Confessions of an economist who thought he can’t get it wrong
It was close to midnight, sometime during the first week of May. I and a childhood friend were sitting in the AC upper deck of a restaurant near the Metro cinema in South Mumbai and having mutton seekh kebabs.
Or rather, I was having mutton seekh kebabs and he was watching his weight.
“So how many seats do you think the BJP will win?” he asked nonchalantly.
“Around 210,” I replied, digging into a kebab.
“How have you come up with such an exact number?”
“Well, it’s not an exact number, which is why I said around 210.”
“What if you turn out to be wrong?” he persisted.
“I can’t go wrong,” I replied with total confidence.
This was one of the many conversations I had in the run up to the election. I maintained this confidence, the few times I appeared on TV as well.
Of course, a few weeks later when the results came out, I had got it wrong big time, and so had many others. Some of them happen to be veteran political observers, and who are now busy writing pieces headlined ‘12 Reasons Why Modi Won.’
I have come to the conclusion I became a victim of what behavioural economists call the confirmation bias. As Richard Thaler, who won the Nobel Prize in economics in 2017, writes in Misbehaving: The Making of Behavioural Economics: “People have a natural tendency to search for confirming rather than disconfirming evidence … This tendency is called the confirmation bias … People become overconfident because … they only look for evidence that confirms their preconceived hypotheses.”

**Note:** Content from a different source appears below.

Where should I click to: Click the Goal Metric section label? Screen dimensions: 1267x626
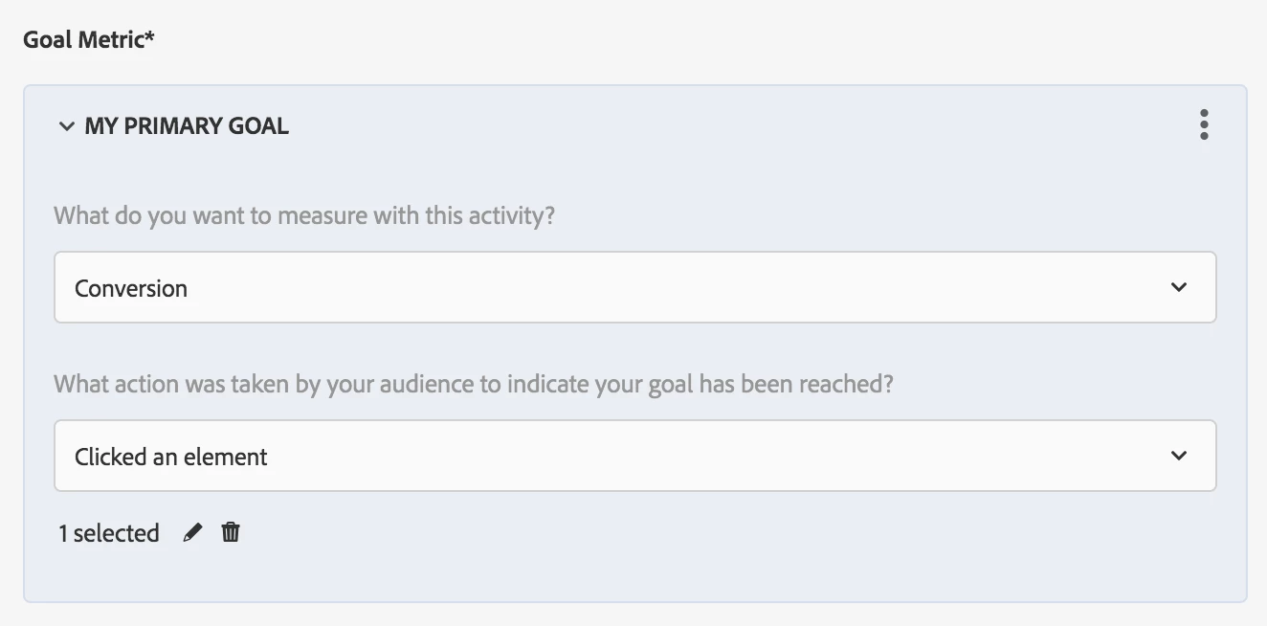[x=82, y=40]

This is precisely what happened in my case. I had a hypothesis that the BJP will win around 210 seats and I went looking for evidence that would be in line with my hypothesis. A classic example of the confirmation bias that Thaler talks about.
One of the things that I did despite my scepticism was follow journalists doing ground-level journalism, both on Twitter and on TV. This became a very important input into my calculation because they were saying things I wanted to hear. And it turned out all wrong. This leads to the question where these journalists also looking for information which would be in line with their bias, which was that the BJP and Modi were on a weaker wicket this time around, in comparison to 2014.
The Election Commission does not allow opinion polls during the time when the election is on. It believes that the polls influence voters. Hence, during the time the election is on, and given that it is a long period of time, the only way to figure out what voters are thinking is to follow journalists and what they are saying.
The other question is what other inputs should I have looked at. Some of my friends who are close to the BJP told me that after the results were out, all that I was saying would turn out to be wrong. But then how could I consider their views as inputs, given that they were close to the party?
Of course, there were media houses and journalists who had maintained from day one that Modi and the BJP are going to win. The trouble here was that these media houses and journalists batted for Modi 24/7. So, how seriously could one take their views?
The flip side to this that has clearly emerged is that the journalists claiming to do unbiased ground level journalism have their own set of biases, which clearly which does not help. Also, I want to ask them: if this was an undercurrent, what would a current look like?
To conclude, the moral of the story for me is that in 2024, I will stay away from making any projections, as far as possible. As far as my friend is concerned, he did send me a message after the election results came out, reminding me of my theory, and all I could do was send a sheepish smiley, in reply.